### The request
Substitute "Display size" for "Screen dimensions" everywhere in the records below, and give the records again with nothing else changed.

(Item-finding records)
** BEGIN **

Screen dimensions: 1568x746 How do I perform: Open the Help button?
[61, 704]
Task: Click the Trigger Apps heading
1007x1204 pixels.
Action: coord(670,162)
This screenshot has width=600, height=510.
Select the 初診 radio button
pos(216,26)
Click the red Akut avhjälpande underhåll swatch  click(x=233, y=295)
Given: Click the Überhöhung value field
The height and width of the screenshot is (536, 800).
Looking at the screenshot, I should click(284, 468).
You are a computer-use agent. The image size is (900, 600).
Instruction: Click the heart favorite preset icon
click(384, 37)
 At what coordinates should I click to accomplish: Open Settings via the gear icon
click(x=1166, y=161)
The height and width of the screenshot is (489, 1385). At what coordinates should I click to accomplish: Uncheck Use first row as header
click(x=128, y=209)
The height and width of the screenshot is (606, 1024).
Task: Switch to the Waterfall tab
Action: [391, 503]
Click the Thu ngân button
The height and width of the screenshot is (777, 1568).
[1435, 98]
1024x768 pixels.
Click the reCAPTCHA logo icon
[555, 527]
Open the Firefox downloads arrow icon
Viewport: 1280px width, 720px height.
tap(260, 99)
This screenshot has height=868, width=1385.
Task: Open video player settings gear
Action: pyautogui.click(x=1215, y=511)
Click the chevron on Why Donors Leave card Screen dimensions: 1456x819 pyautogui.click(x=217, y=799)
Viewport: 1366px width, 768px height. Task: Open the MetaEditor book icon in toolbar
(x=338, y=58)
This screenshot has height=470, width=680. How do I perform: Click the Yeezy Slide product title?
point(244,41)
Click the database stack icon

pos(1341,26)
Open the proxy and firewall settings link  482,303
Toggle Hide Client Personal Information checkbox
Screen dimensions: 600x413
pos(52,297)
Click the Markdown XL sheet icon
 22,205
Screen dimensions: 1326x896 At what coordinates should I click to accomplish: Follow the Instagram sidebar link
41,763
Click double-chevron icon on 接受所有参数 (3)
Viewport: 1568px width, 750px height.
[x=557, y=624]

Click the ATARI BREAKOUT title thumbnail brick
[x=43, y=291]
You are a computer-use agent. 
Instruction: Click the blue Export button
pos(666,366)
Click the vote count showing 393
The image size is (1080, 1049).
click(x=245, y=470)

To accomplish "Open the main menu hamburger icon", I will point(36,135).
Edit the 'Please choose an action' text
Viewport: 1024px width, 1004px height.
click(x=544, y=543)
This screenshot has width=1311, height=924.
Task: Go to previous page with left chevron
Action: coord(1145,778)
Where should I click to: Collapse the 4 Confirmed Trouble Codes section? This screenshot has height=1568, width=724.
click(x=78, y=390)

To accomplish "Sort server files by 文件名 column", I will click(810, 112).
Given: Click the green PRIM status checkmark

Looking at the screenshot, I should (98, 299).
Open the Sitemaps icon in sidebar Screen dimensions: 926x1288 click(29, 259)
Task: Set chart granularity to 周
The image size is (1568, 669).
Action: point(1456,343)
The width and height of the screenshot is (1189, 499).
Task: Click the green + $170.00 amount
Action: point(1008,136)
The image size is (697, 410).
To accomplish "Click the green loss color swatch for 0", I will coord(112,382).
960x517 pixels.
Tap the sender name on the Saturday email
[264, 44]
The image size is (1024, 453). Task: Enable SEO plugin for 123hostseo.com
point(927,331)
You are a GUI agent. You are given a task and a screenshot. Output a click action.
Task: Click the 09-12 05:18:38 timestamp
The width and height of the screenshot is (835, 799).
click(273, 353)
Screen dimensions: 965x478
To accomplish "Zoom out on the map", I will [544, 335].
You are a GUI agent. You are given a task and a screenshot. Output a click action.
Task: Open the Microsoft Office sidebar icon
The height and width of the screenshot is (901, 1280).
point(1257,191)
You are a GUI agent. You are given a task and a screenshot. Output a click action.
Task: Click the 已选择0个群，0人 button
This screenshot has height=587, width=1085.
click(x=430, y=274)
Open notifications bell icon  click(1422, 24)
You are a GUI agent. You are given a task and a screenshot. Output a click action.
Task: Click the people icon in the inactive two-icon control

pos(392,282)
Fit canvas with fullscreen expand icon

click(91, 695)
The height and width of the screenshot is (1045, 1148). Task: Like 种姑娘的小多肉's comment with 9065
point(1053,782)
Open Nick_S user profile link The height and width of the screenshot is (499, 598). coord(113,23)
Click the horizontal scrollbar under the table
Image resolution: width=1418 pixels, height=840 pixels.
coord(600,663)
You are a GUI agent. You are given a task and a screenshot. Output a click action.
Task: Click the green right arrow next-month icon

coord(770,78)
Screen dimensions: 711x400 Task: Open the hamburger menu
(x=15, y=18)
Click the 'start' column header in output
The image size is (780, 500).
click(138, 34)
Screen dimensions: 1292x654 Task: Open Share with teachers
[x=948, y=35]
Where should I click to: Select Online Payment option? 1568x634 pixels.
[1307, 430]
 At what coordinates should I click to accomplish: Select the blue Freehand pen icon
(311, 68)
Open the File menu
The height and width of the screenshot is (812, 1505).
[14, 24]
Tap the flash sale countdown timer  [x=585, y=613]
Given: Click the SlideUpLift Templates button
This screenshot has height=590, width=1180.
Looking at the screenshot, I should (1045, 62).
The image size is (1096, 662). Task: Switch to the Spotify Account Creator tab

** END **

### Solution to the exercise
Display size: 1568x746 How do I perform: Open the Help button?
[61, 704]
Task: Click the Trigger Apps heading
1007x1204 pixels.
Action: coord(670,162)
This screenshot has width=600, height=510.
Select the 初診 radio button
pos(216,26)
Click the red Akut avhjälpande underhåll swatch  click(x=233, y=295)
Given: Click the Überhöhung value field
The height and width of the screenshot is (536, 800).
Looking at the screenshot, I should click(284, 468).
You are a computer-use agent. The image size is (900, 600).
Instruction: Click the heart favorite preset icon
click(384, 37)
 At what coordinates should I click to accomplish: Open Settings via the gear icon
click(x=1166, y=161)
The height and width of the screenshot is (489, 1385). At what coordinates should I click to accomplish: Uncheck Use first row as header
click(x=128, y=209)
The height and width of the screenshot is (606, 1024).
Task: Switch to the Waterfall tab
Action: [391, 503]
Click the Thu ngân button
The height and width of the screenshot is (777, 1568).
[1435, 98]
1024x768 pixels.
Click the reCAPTCHA logo icon
[555, 527]
Open the Firefox downloads arrow icon
Viewport: 1280px width, 720px height.
tap(260, 99)
This screenshot has height=868, width=1385.
Task: Open video player settings gear
Action: pyautogui.click(x=1215, y=511)
Click the chevron on Why Donors Leave card Display size: 1456x819 pyautogui.click(x=217, y=799)
Viewport: 1366px width, 768px height. Task: Open the MetaEditor book icon in toolbar
(x=338, y=58)
This screenshot has height=470, width=680. How do I perform: Click the Yeezy Slide product title?
point(244,41)
Click the database stack icon

pos(1341,26)
Open the proxy and firewall settings link  482,303
Toggle Hide Client Personal Information checkbox
Display size: 600x413
pos(52,297)
Click the Markdown XL sheet icon
 22,205
Display size: 1326x896 At what coordinates should I click to accomplish: Follow the Instagram sidebar link
41,763
Click double-chevron icon on 接受所有参数 (3)
Viewport: 1568px width, 750px height.
[x=557, y=624]

Click the ATARI BREAKOUT title thumbnail brick
[x=43, y=291]
You are a computer-use agent. 
Instruction: Click the blue Export button
pos(666,366)
Click the vote count showing 393
The image size is (1080, 1049).
click(x=245, y=470)

To accomplish "Open the main menu hamburger icon", I will point(36,135).
Edit the 'Please choose an action' text
Viewport: 1024px width, 1004px height.
click(x=544, y=543)
This screenshot has width=1311, height=924.
Task: Go to previous page with left chevron
Action: coord(1145,778)
Where should I click to: Collapse the 4 Confirmed Trouble Codes section? This screenshot has height=1568, width=724.
click(x=78, y=390)

To accomplish "Sort server files by 文件名 column", I will click(810, 112).
Given: Click the green PRIM status checkmark

Looking at the screenshot, I should (98, 299).
Open the Sitemaps icon in sidebar Display size: 926x1288 click(29, 259)
Task: Set chart granularity to 周
The image size is (1568, 669).
Action: point(1456,343)
The width and height of the screenshot is (1189, 499).
Task: Click the green + $170.00 amount
Action: point(1008,136)
The image size is (697, 410).
To accomplish "Click the green loss color swatch for 0", I will coord(112,382).
960x517 pixels.
Tap the sender name on the Saturday email
[264, 44]
The image size is (1024, 453). Task: Enable SEO plugin for 123hostseo.com
point(927,331)
You are a GUI agent. You are given a task and a screenshot. Output a click action.
Task: Click the 09-12 05:18:38 timestamp
The width and height of the screenshot is (835, 799).
click(273, 353)
Display size: 965x478
To accomplish "Zoom out on the map", I will [544, 335].
You are a GUI agent. You are given a task and a screenshot. Output a click action.
Task: Open the Microsoft Office sidebar icon
The height and width of the screenshot is (901, 1280).
point(1257,191)
You are a GUI agent. You are given a task and a screenshot. Output a click action.
Task: Click the 已选择0个群，0人 button
This screenshot has height=587, width=1085.
click(x=430, y=274)
Open notifications bell icon  click(1422, 24)
You are a GUI agent. You are given a task and a screenshot. Output a click action.
Task: Click the people icon in the inactive two-icon control

pos(392,282)
Fit canvas with fullscreen expand icon

click(91, 695)
The height and width of the screenshot is (1045, 1148). Task: Like 种姑娘的小多肉's comment with 9065
point(1053,782)
Open Nick_S user profile link The height and width of the screenshot is (499, 598). coord(113,23)
Click the horizontal scrollbar under the table
Image resolution: width=1418 pixels, height=840 pixels.
coord(600,663)
You are a GUI agent. You are given a task and a screenshot. Output a click action.
Task: Click the green right arrow next-month icon

coord(770,78)
Display size: 711x400 Task: Open the hamburger menu
(x=15, y=18)
Click the 'start' column header in output
The image size is (780, 500).
click(138, 34)
Display size: 1292x654 Task: Open Share with teachers
[x=948, y=35]
Where should I click to: Select Online Payment option? 1568x634 pixels.
[1307, 430]
 At what coordinates should I click to accomplish: Select the blue Freehand pen icon
(311, 68)
Open the File menu
The height and width of the screenshot is (812, 1505).
[14, 24]
Tap the flash sale countdown timer  [x=585, y=613]
Given: Click the SlideUpLift Templates button
This screenshot has height=590, width=1180.
Looking at the screenshot, I should (1045, 62).
The image size is (1096, 662). Task: Switch to the Spotify Account Creator tab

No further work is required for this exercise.